Carctériser typographiquement une partie du texte est souvent mal exécuté par un utilisateur de traîtement de texte contemporain : souligné, corps trop grand, fonte mal choisie, trop de graisse, et on voit aussi plein de couleur dégueues ! Il suffit de jetter un œil aux styles préchargés de Word...

Bref, le secret c'est avoir l'œil et d'utiliser un chouette système de composition :-).

François a dit…

Je savais (plus ou moins) pour les manuscrits, mais mon billet portait surtout sur les productions de Morris, pas sur celles du Moyen-Âge.

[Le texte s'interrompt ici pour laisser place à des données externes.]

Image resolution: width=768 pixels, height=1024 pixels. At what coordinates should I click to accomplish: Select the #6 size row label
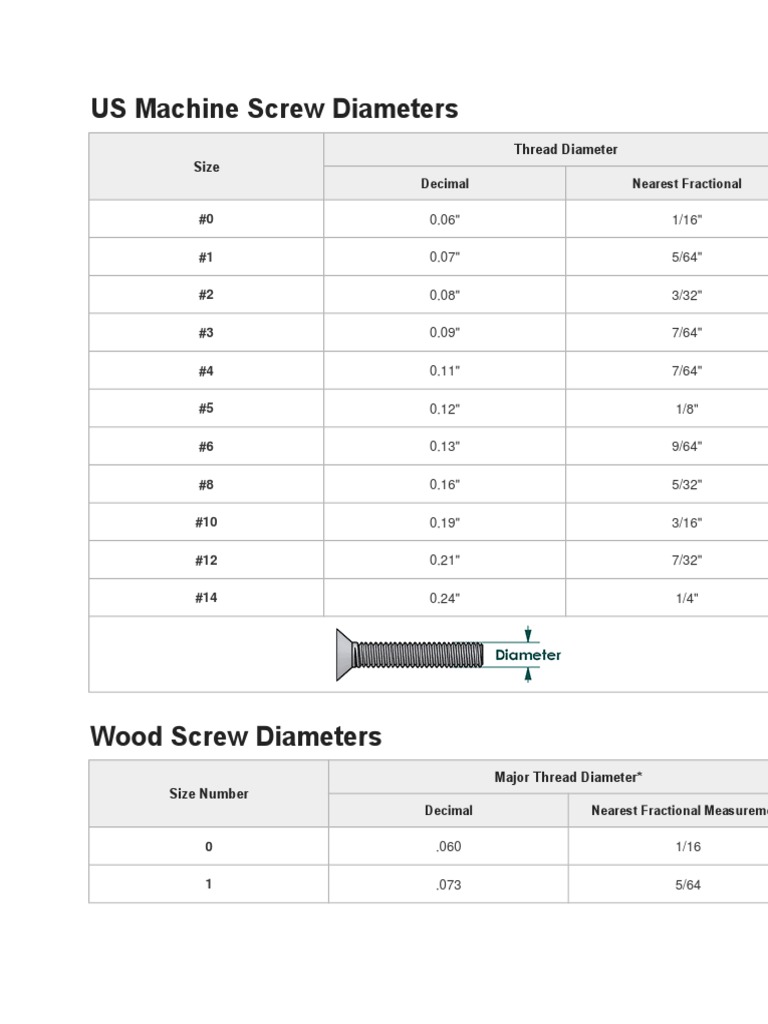coord(206,447)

Par ailleurs, le fait d'adopter des incipit en rouge n'est en effet pas une invention de Morris, mais un emprunt aux premiers livres imprimés... qui eux-mêmes "copient" l'organisation graphique des manuscrits. La bible de Gutenberg, visiblement, utilisait également la couleur rouge pour certaines parties du texte:
http://www.bib.umontreal.ca/CS/images/bible_GUTENBERG_000.jpg

Nicolas Legrand a dit…

Ben en fait ton style donnait l'impression que tu découvrais un peu tout ça :-). Même en portant sur Morris, je trouve bien de montrer d'où ça vient, sans que cela n'enlève rien à la qualité de son travail.

Anonyme a dit…

Pour compléter les remarques de m. patouche: connais-tu l'indispensable "Naissance du livre moderne" (que je devrais mettre en italiques si je prenais le temps de maîtriser les balises...), publiée sous la direction d'Henri-Jean Martin? Plus un autre volume sur le passage du manuscrit à l'imprimé, tous deux consultables en salle T du Rez-de-Jardin de la BnF (et ailleurs). Une mine de renseignements et d'analyses qui te permettront certainement de mettre en perspective tes remarques. Je souscrit en effet entièrement au commentaire de m. patouche: préciser quels sont les modèles de Morris permet d'enrichir l'analyse et ne réduit absolument pas le travail de ton lascar.

François a dit…

Bon... Oui, je connais cette référence d'Henri-Jean martin. Mais je rappelle que ce blog n'a pas vocation à devenir une revue scientifique, et qu'il m'apparaît légitime de ne pas donner toutes les références à l'organisation du livre imprimé depuis la Renaissance dès que je parle d'arts du livre au XIXe siècle (on pourrait aussi citer le premier tome de l'histoire de l'édition française, s/d Roger Chartier et du même Henri-Jean Martin). J'admets volontiers que mon billet était fortement elliptique, et manquait d'explications sur qui est William Morris, comment il se situe dans l'histoire du livre imprimé, etc.
Cependant ce n'est pas une raison pour me reprocher de faire comme si William Morris était un formidable inventeur: il me semble avoir exprimé dès le premier paragraphe qu'il s'agit de "recréations néogothiques victoriennes des livres imprimés du XVe siècle", non de créations géniales d'un designer du XXe siècle. Ceci dit, je vous remercie néanmoins de vos remarques, qui permettent en effet de mettre en perspective le travail de Morris (ce que je n'avais pas fait dans mon billet), et de montrer ce qu'il doit aux manuscrits médiévaux et aux incunables. J'ajouterai même que Morris s'inspire d'abord des livres imprimés(notamment ceux de William Caxton, premier imprimeur anglais), qui eux-mêmes doivent beaucoup aux manuscrits médiévaux, comme l'a dit M. Patouche, et bien d'autres avant lui. Sachant qu'en réalité les choses sont plus complexes, puisque Morris s'intéresse également à la calligraphie médiévale: aussi il est difficile de savoir quels sont précisément ses modèles. Du point de vue typographique, ce sont les incunables, et du point de vue de l'organisation de la page, c'est certainement à la fois les manuscrits médiévaux et les incunables.